(Recorded information)
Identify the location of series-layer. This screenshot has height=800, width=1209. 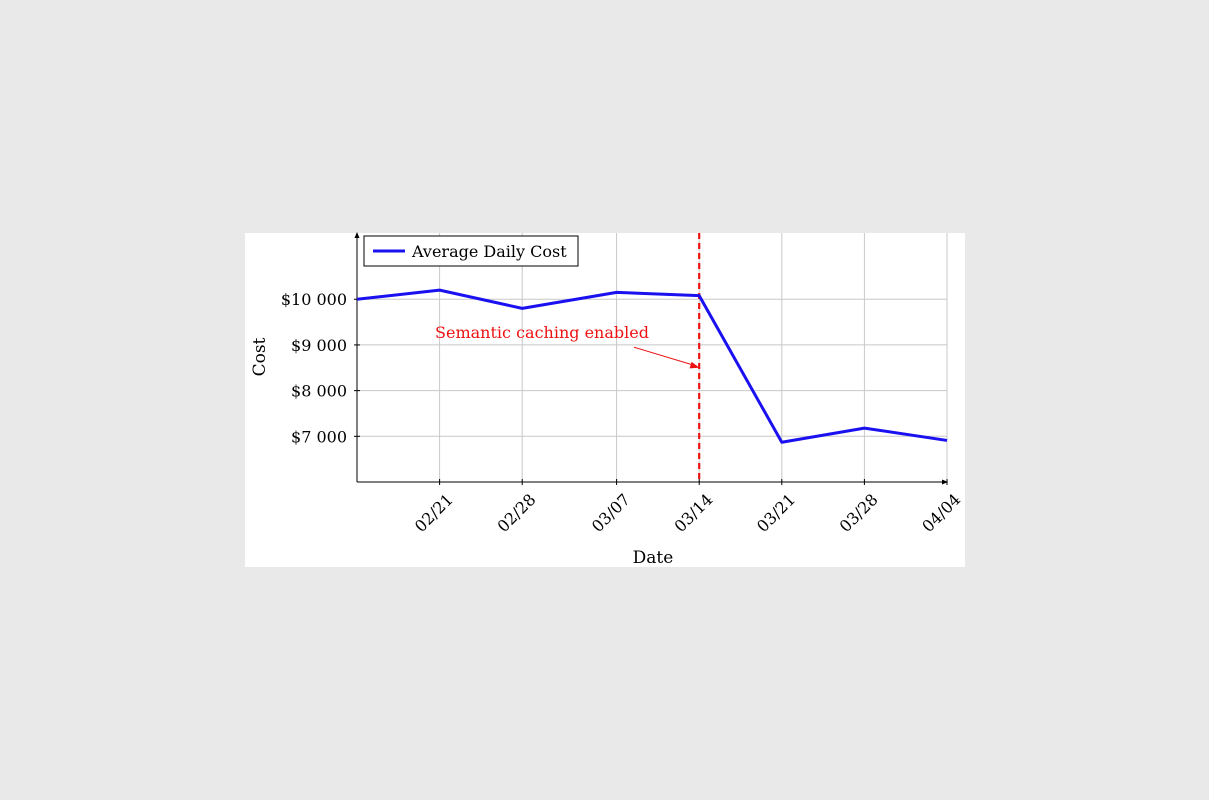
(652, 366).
(End Recorded information)
(Recorded information)
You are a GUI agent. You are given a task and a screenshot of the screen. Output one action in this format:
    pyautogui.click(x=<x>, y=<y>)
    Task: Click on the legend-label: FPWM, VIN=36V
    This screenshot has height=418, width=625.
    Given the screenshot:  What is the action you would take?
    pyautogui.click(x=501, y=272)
(End Recorded information)
Reproduce the listing word for word, starting with the line that contains "You are a GUI" and continuing through the line that contains "pyautogui.click(x=501, y=272)", including both of those lines.

Problem solution
You are a GUI agent. You are given a task and a screenshot of the screen. Output one action in this format:
    pyautogui.click(x=<x>, y=<y>)
    Task: Click on the legend-label: FPWM, VIN=36V
    This screenshot has height=418, width=625.
    Given the screenshot:  What is the action you would take?
    pyautogui.click(x=501, y=272)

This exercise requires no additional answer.